Your objective:
Where the records below reach the line containing "United States (USD $) (1459, 1433)", start transcribing, and end with the line containing "You are a GUI agent. The screenshot is 67×2576.", exactly and with nothing else added.

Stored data
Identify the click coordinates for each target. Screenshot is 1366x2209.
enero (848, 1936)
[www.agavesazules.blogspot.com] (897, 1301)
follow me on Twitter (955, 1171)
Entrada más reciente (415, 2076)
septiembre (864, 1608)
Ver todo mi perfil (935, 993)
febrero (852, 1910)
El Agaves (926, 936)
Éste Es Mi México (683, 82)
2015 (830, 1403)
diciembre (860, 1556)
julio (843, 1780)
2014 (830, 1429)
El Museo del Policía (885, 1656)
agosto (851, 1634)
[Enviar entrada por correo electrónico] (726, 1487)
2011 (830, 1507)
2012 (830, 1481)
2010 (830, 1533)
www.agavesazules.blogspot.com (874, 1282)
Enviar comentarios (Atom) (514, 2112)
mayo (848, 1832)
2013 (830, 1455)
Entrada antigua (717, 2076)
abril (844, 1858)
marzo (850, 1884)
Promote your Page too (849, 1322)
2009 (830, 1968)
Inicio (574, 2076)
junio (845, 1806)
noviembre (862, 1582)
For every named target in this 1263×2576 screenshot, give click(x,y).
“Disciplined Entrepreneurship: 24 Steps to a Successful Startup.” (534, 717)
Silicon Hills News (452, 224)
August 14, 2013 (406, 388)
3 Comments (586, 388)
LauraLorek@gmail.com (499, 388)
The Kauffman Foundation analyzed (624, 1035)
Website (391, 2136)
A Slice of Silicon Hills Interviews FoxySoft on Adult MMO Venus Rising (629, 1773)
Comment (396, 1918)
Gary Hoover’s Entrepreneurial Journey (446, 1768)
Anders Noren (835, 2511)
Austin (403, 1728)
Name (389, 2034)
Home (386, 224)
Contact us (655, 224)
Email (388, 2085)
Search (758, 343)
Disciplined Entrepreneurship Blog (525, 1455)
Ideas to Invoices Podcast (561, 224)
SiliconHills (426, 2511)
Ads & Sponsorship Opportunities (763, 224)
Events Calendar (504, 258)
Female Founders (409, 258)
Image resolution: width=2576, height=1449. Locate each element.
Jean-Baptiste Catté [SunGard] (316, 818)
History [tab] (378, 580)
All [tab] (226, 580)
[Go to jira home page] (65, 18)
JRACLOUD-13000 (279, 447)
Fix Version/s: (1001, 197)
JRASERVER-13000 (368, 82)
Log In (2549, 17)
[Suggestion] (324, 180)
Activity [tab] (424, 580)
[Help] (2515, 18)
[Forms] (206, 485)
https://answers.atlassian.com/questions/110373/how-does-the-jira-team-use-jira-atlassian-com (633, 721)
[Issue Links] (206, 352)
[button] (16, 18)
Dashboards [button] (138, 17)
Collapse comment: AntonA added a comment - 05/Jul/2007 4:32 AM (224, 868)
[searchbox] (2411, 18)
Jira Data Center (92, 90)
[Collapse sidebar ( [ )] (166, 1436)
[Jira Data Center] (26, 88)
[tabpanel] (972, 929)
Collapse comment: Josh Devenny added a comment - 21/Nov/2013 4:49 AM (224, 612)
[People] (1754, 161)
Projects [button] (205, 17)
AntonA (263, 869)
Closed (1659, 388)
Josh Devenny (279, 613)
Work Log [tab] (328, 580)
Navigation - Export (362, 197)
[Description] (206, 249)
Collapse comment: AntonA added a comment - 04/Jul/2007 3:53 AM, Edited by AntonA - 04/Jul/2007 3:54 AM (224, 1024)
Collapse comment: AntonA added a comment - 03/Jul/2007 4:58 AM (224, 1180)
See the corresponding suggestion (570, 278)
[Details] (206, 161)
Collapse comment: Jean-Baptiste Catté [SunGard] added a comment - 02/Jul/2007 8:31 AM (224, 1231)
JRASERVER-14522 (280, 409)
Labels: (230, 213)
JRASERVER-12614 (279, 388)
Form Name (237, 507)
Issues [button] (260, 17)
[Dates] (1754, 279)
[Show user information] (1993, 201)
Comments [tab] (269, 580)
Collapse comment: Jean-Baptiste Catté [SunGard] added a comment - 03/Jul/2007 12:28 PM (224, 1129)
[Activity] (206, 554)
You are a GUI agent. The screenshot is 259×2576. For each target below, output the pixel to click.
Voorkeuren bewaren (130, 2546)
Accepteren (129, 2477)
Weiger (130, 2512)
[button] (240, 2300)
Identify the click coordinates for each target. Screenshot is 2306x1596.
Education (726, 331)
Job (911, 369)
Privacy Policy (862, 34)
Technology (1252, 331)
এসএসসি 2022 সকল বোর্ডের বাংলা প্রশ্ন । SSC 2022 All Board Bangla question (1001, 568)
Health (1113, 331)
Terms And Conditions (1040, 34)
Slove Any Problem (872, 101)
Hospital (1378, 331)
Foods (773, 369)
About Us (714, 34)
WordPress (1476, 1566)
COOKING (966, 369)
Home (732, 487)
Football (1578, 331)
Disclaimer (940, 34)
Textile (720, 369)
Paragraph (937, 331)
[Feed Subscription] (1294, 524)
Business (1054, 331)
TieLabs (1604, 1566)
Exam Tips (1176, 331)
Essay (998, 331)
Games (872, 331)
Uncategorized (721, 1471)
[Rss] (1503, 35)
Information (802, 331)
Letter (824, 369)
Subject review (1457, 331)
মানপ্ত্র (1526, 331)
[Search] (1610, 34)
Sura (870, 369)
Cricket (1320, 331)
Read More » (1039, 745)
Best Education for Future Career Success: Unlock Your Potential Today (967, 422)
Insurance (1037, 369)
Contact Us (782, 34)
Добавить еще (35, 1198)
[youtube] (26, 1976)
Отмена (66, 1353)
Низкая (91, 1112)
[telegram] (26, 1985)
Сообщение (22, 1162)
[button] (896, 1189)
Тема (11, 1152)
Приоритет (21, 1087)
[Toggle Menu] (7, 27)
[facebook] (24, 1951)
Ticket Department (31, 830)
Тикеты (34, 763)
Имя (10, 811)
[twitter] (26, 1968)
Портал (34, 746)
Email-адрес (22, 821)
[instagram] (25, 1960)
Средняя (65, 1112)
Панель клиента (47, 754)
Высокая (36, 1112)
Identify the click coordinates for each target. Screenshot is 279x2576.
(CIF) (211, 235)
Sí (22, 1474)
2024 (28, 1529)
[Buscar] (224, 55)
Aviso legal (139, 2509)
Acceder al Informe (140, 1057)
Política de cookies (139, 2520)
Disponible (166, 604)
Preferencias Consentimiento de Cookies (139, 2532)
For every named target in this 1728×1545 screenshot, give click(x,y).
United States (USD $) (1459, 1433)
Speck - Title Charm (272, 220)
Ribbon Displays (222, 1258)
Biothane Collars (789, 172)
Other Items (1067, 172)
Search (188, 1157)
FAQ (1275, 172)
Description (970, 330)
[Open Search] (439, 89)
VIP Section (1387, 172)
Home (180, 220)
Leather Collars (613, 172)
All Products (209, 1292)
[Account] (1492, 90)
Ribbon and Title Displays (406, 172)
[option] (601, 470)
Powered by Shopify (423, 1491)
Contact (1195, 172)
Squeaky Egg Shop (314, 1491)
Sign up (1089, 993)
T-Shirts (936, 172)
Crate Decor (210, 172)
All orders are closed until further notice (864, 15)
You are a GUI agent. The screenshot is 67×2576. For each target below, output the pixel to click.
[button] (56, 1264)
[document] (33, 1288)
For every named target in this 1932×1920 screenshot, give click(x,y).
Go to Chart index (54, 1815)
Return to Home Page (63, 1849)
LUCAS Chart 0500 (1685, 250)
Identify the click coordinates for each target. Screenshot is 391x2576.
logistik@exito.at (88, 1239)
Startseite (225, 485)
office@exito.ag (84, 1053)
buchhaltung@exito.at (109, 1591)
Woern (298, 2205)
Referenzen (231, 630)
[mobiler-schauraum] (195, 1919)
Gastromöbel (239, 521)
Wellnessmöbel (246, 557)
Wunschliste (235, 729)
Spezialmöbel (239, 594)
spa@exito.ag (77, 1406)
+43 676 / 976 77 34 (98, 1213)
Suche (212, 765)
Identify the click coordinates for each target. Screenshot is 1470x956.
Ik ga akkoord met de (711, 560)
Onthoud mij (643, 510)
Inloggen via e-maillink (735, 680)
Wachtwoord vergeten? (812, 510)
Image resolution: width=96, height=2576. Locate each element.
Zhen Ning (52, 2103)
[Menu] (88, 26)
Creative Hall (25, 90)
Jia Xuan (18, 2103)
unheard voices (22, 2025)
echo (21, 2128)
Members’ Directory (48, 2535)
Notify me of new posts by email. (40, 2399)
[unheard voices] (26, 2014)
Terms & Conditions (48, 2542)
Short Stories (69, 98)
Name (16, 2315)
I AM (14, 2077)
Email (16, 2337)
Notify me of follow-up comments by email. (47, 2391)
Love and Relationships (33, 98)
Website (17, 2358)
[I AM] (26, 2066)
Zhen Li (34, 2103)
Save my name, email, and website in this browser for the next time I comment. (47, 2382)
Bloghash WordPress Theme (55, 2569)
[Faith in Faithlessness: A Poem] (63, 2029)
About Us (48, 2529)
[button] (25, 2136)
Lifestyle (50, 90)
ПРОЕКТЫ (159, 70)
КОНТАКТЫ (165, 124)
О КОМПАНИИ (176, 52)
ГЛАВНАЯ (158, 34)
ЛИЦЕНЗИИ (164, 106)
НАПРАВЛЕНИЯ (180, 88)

Reply:
United States (USD $) (1459, 1433)
Speck - Title Charm (272, 220)
Ribbon Displays (222, 1258)
Biothane Collars (789, 172)
Other Items (1067, 172)
Search (188, 1157)
FAQ (1275, 172)
Description (970, 330)
[Open Search] (439, 89)
VIP Section (1387, 172)
Home (180, 220)
Leather Collars (613, 172)
All Products (209, 1292)
[Account] (1492, 90)
Ribbon and Title Displays (406, 172)
[option] (601, 470)
Powered by Shopify (423, 1491)
Contact (1195, 172)
Squeaky Egg Shop (314, 1491)
Sign up (1089, 993)
T-Shirts (936, 172)
Crate Decor (210, 172)
All orders are closed until further notice (864, 15)
You are a GUI agent. The screenshot is 67×2576. For each target below, output the pixel to click.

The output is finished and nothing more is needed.